## Jobs
[1] According to the 2017–18 Moldovan Cup text, on what date was the final played?
[2] Decide whether each statement agrees with the 2017–18 Moldovan Cup text, answering yes or no and quoting the deciding words: (a) Cricova received a bye for the first preliminary round. (b) In the first round, home advantage went to the team from the higher league. (c) Reserve teams were allowed to take part in the competition.
[3] Copy the 2017–18 Moldovan Cup text from "The 2017–18 Moldovan" up to and including "teams are excluded.".

## Given text
******************************
The 2017–18 Moldovan Cup () was the 27th season of the annual Moldovan football cup competition. Sheriff Tiraspol entered as the defending champions after winning the 2016–17 edition. It began with the first preliminary round on 22 July 2017, and concluded with the final on 23 May 2018. The winner qualifies for the first qualifying round of the 2018–19 UEFA Europa League.

Format and schedule
Both preliminary rounds and the first two rounds proper were regionalised to reduce teams travel costs. All ties level after 90 minutes used extra time to determine the winner, with a penalty shoot-out to follow if necessary.

Participating teams
The following teams are qualified for the competition. Reserve teams are excluded.

Number in brackets denote the level of respective league in Football in Moldova. Teams in bold continue to the next round of the competition.

First preliminary round
28 clubs from the Divizia B entered this round. Teams that finished higher on the league in the previous season played their ties away. Cricova received a bye for the first preliminary round. All matches were played on 22 July 2017.

Second preliminary round
8 clubs from the Divizia B entered this round. Teams that finished higher on the league in the previous season played their ties away. All matches were played on 25 July 2017.Speranța Drochia, Rîșcani, Intersport Sănătăuca, FCM Ungheni, Socol Copceac, Fortuna Pleșeni and Olimp Comrat received a bye for the second preliminary round.

First round
The 11 winners from the preliminary rounds  joined the 11 Divizia A teams. In a match, the home advantage was granted to the team from the lower league. Matches were played on 12 and 13 August 2017.

Second round
The 8 winners from the previous round joined the 2 Divizia Națională sides seeded 9-10, Sfîntul Gheorghe and Spicul Chișcăreni. Steaua-57 Chișinău, Victoria Bardar and Socol Copceac received a bye for the second round. The home teams and the pairs for 2 Divizia Națională sides were determined in a draw held on 16 August 2017. Matches were played on 19 September 2017 and 3 October 2017.
******************************
## Information given
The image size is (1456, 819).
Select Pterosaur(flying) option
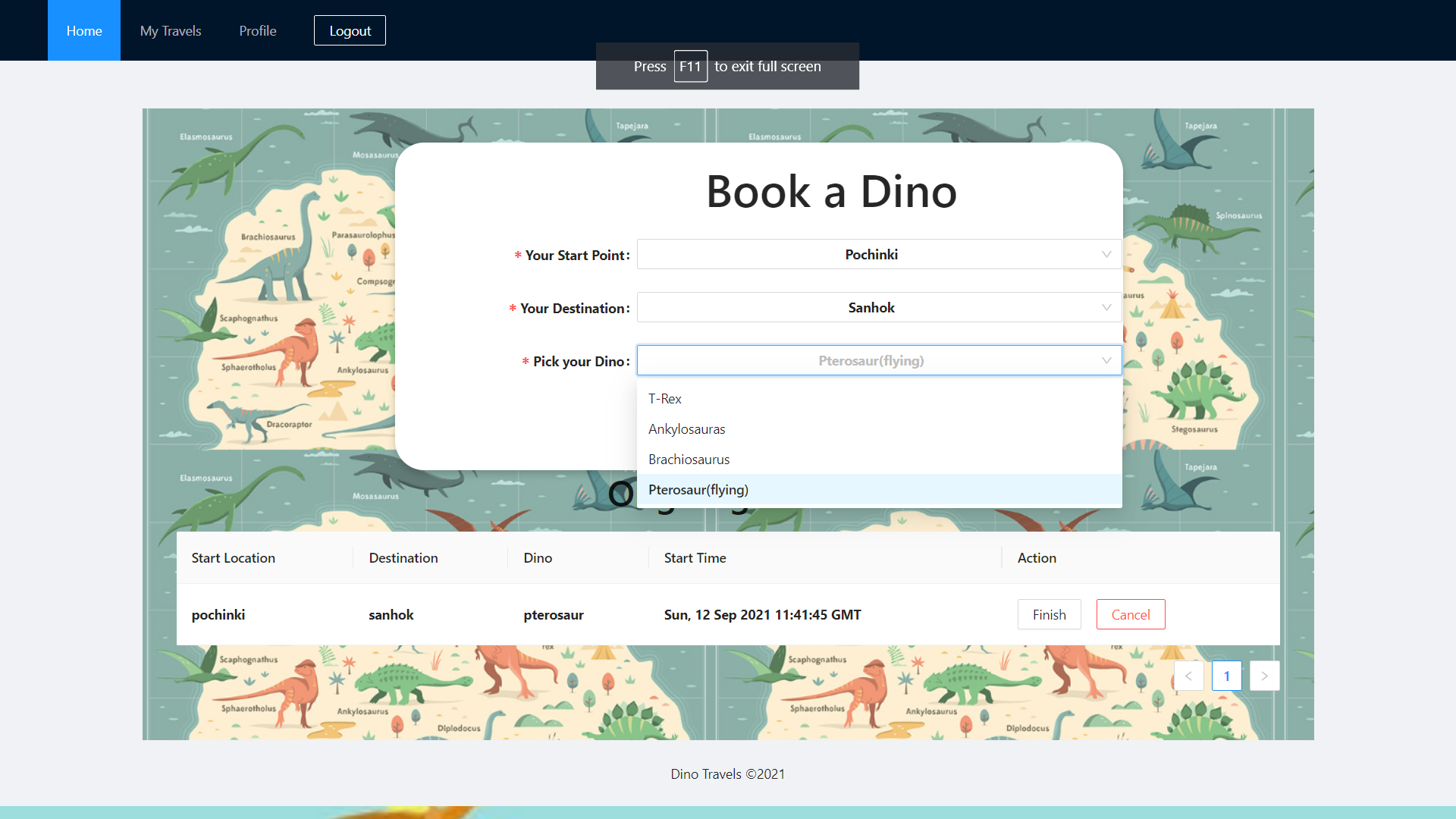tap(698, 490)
******************************
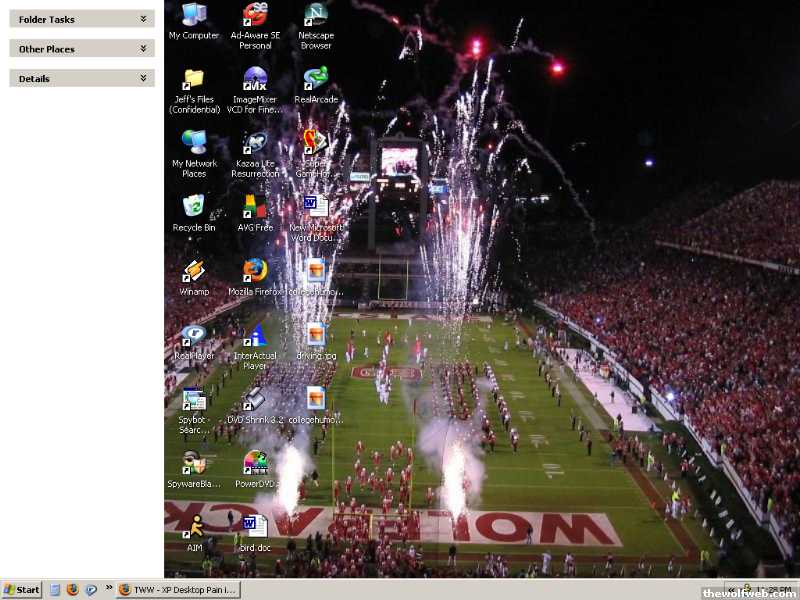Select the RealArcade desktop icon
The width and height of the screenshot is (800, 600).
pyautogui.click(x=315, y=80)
******************************
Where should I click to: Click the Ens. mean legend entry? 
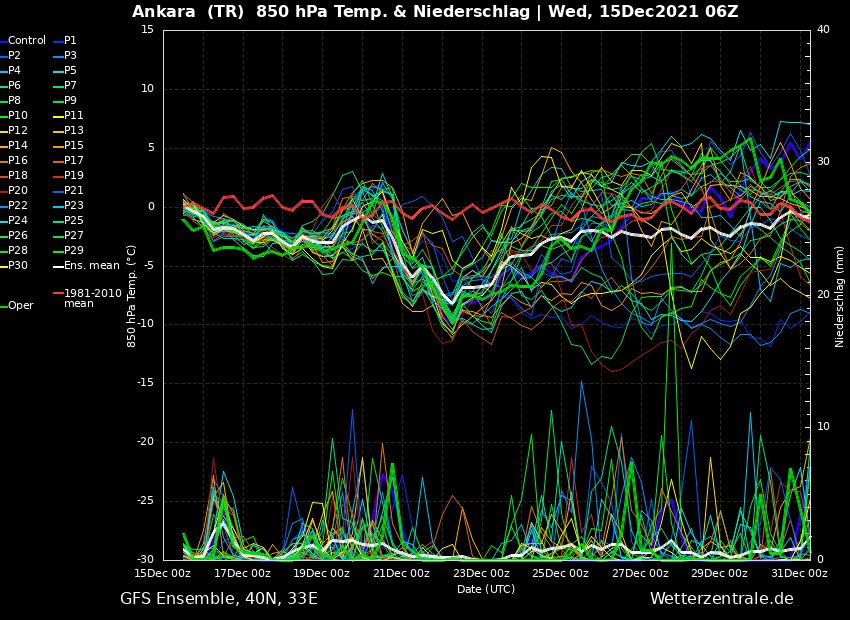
******************************
## Replies
[1] 23 May 2018

[2]
(a) Yes: "Cricova received a bye for the first preliminary round."
(b) No: "the home advantage was granted to the team from the lower league."
(c) No: "Reserve teams are excluded."

[3]
The 2017–18 Moldovan Cup () was the 27th season of the annual Moldovan football cup competition. Sheriff Tiraspol entered as the defending champions after winning the 2016–17 edition. It began with the first preliminary round on 22 July 2017, and concluded with the final on 23 May 2018. The winner qualifies for the first qualifying round of the 2018–19 UEFA Europa League.

Format and schedule
Both preliminary rounds and the first two rounds proper were regionalised to reduce teams travel costs. All ties level after 90 minutes used extra time to determine the winner, with a penalty shoot-out to follow if necessary.

Participating teams
The following teams are qualified for the competition. Reserve teams are excluded.